I know my last two posts were kinda downers. Not typical of me (or at least not in my posts lately) but it happens. I had some concerned friends who contacted me to make sure I was okay and I am. We all have our moments where we get down, but don't worry. I don't stay down for long. It isn't worth the energy, honestly. I am brutally honest on this blog and when I need to vent, I often do it here. Not necessarily so I can get help or comments, but just because I feel better after I've processed what is going on through writing it out. I do edit my posts when I am in a more somber or angry mood because I don't want this to turn into a place where I vent ALL the dirty laundry and in turn people get mad at me. There are some details that are not anyone's business and I don't want this to turn into a gossip column. (Although I'd probably get more readers that way. My last post, which was relatively negative, had the most viewers of all my recent post.)
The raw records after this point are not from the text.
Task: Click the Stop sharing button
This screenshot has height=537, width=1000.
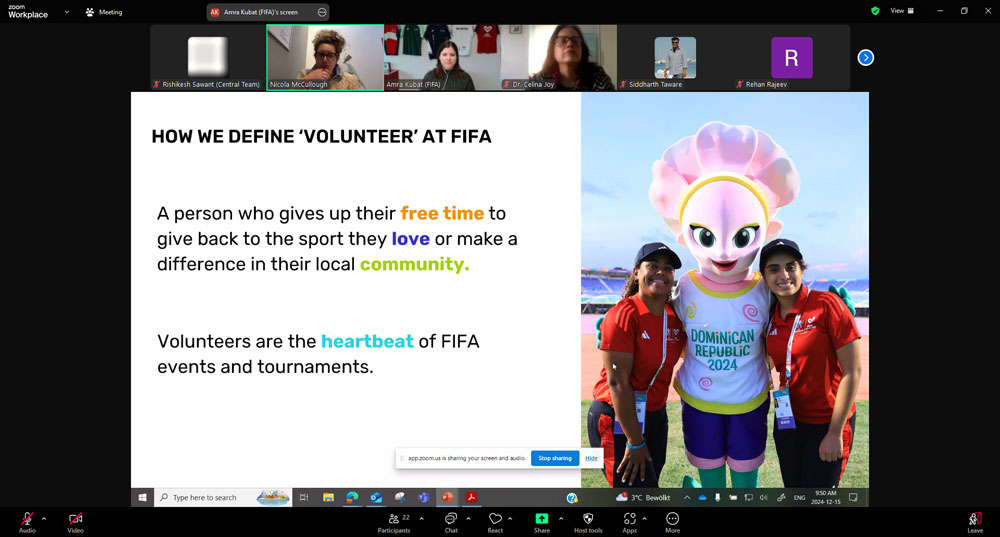Action: [554, 458]
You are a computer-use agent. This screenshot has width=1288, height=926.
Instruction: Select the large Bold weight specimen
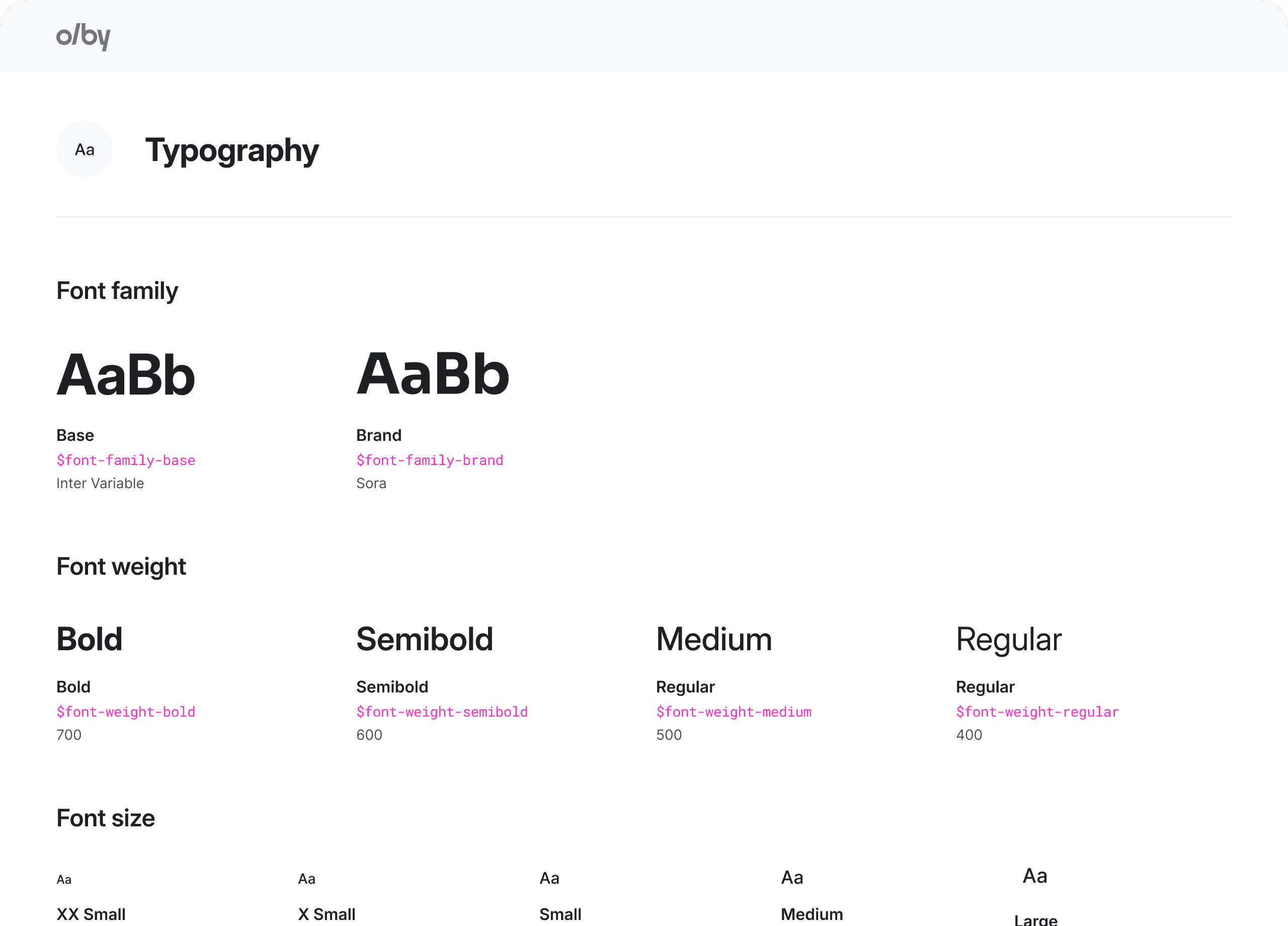point(89,639)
My best friend and I are starting The Battlefield of the Mind By: Joyce Meyers together with the study guide and devotional. We are both really good starters, but not so good at finishing things. I can't tell you the number of devotionals or group Bible studies I have started and not finished. I always have the best of intentions and start out really excited and motivated, setting up a plan that gets me through the material in record time (did I mention, I am competitive?). Somewhere along the way life happens and I get behind, then I try to catch up which gets overwhelming and when I feel that I am too far behind to ever get done or meet my own standards, I quit. It's really silly how much I've let my own over-zealousness keep me from just enjoying and growing from a Bible study. Instead everything is a competition, everything has goals that are a little too lofty and in the end set myself up for failure. And I hate failure. So I choose to quit rather than face the fact I can't fulfill my own expectations. So, Shay and I are doing this together so we can 1) grow spiritually and 2) keep each other moving forward and not let each other quit. This time when I get off schedule or get behind, which I will, I am going to take my own advice. I won't quit or give up, but I'll get back up and keep going. I'll ask God to forgive me for failing and will forgive myself.
But one thing I do: Forgetting what is behind and straining toward what is ahead, I press on toward the goal to win the prize for which God has called me heavenward in Christ Jesus. Philippians 3:13-14
1 comment:
I realize you are more than likely finished with that Bible Study by now, but I wanted to share what I had to start doing... once I would get behind in a particular reading plan or devotional I would try to catch up only to get further behind, until I reached a point where catching up did not seem possible. I had to realize this is not how Bible study should be viewed, as an insurmountable task. So now if I forget a day, or don't get as much read in a day as I had intended, then I just pick back up the next day. There is no "end date" that everything has to be done by, there is no "catching up", just reading, learning, studying, hopefully everyday, but like you said, if not I forgive myself & keep going.